La dinamica dell’incidente all’ex Ilva
Secondo le prime ricostruzioni, l’operaio originario di Alberobello (Bari) stava effettuando verifiche su alcune valvole presso il convertitore 3, quando il pavimento grigliato su cui si trovava ha ceduto, facendolo precipitare dal quinto al quarto piano dell’impianto. I responsabili della sicurezza e il personale sanitario sono intervenuti prontamente sul luogo dell’incidente, tentando a lungo le manovre di rianimazione, ma Salamida è deceduto a causa delle gravi lesioni riportate. I funzionari dello Spesal hanno avviato le indagini per accertare la dinamica precisa dell’accaduto e verificare il rispetto delle norme di sicurezza.
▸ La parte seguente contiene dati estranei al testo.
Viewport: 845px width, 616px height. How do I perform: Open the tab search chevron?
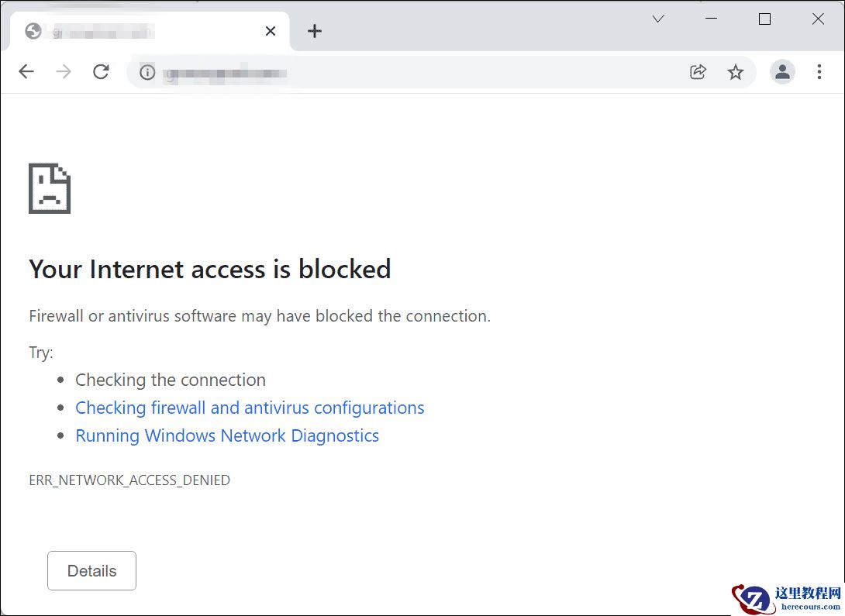point(657,18)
Acciaierie d’Italia, società che gestisce attualmente l’ex Ilva, ha confermato di essere impegnata nelle verifiche necessarie e si è detta disponibile a collaborare con le autorità per fare piena luce sull’episodio. L’azienda, attiva nel settore siderurgico con un fatturato di 3,8 miliardi di euro nel 2022 e quasi 10.000 dipendenti nel 2024, è impegnata in un processo di rilancio industriale e ambientale sotto la guida dei commissari straordinari nominati nel febbraio 2024.
Proclamato uno sciopero immediato di 24 ore
Le organizzazioni sindacali nazionali, tra cui Fim, Fiom, Uilm e l’Usb, hanno immediatamente proclamato uno sciopero di 24 ore in tutti i siti produttivi di Acciaierie d’Italia. La decisione è stata presa come segnale di protesta e solidarietà nei confronti della famiglia di Salamida, che lascia una moglie e un figlio piccolo, e per richiedere massima attenzione sulla sicurezza nei luoghi di lavoro.
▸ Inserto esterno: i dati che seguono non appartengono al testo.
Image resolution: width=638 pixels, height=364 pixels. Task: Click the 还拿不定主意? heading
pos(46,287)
I sindacati hanno sottolineato che, in attesa di conoscere l’esatta dinamica dell’incidente, tutti i lavoratori dell’ex Ilva e dell’intero settore metalmeccanico si stringono attorno alla famiglia del collega scomparso, rivendicando al contempo un impegno più rigoroso da parte dell’azienda e delle istituzioni affinché non si ripetano tragedie simili.
L’episodio riporta l’attenzione sulla delicata situazione della storica acciaieria tarantina, il più grande complesso siderurgico d’Europa, che negli ultimi anni è stato oggetto di molteplici tentativi di ristrutturazione e ammodernamento, anche sotto il profilo della sicurezza e della sostenibilità ambientale.